Rewrite the entries from the line with "Identify the location" through the end of the entries, both ends included, and keep the request. Multiply each coordinate in the answers by 1.6 and round to whole numbers, halves up, leaving out the pictures.

-- Opening Marker --

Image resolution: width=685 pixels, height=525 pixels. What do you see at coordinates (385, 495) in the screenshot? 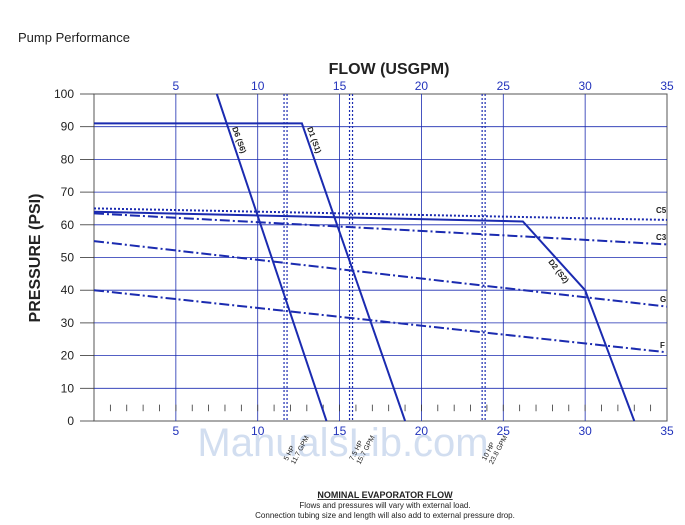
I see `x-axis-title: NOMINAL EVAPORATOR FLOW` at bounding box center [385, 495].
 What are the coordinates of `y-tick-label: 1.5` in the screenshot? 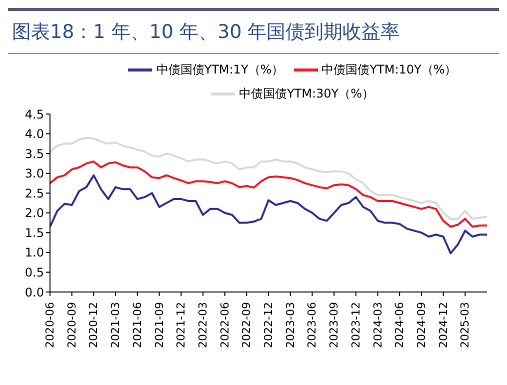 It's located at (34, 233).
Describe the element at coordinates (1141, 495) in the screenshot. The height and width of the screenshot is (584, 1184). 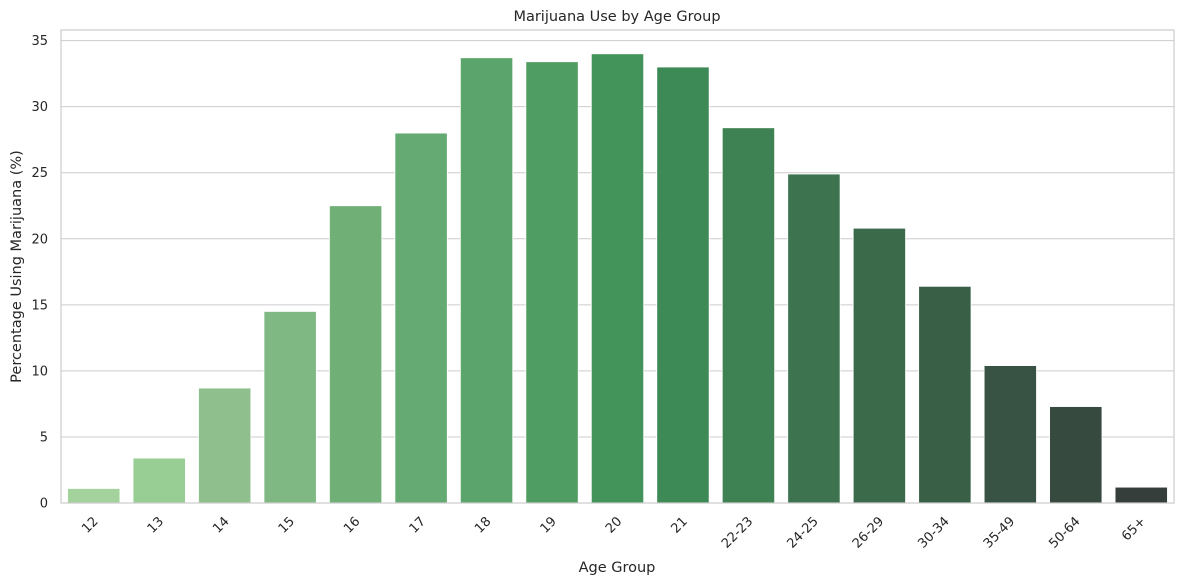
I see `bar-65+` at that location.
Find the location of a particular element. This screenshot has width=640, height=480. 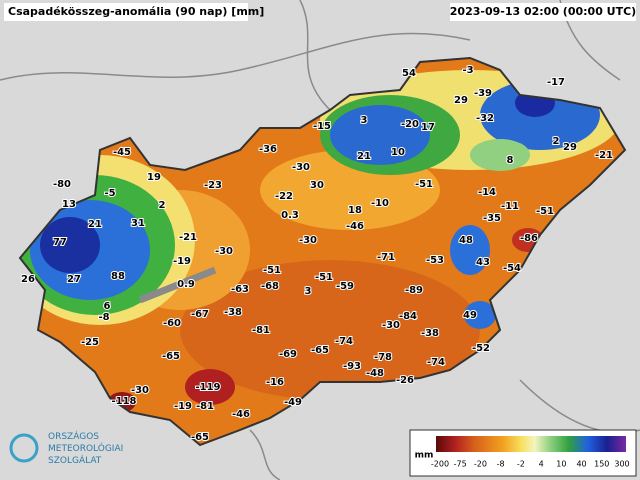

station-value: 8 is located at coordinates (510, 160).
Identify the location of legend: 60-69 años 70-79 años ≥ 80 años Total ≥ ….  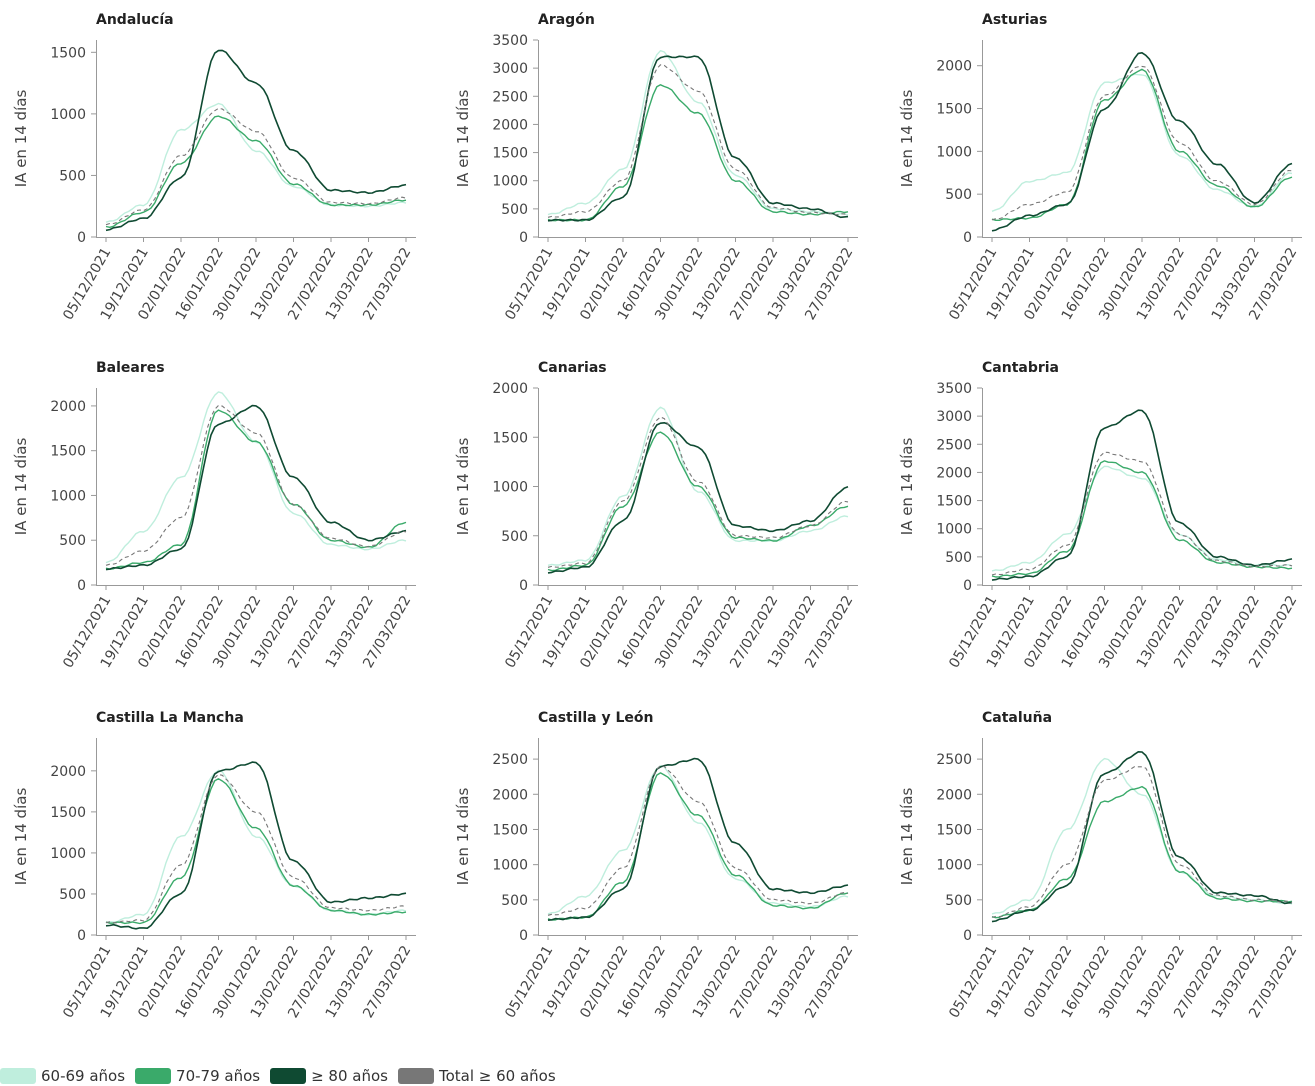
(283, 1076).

-- Closing Marker --

• RESULT BELOW
Identify the location of legend: 60-69 años 70-79 años ≥ 80 años Total ≥ ….  
(453, 1722).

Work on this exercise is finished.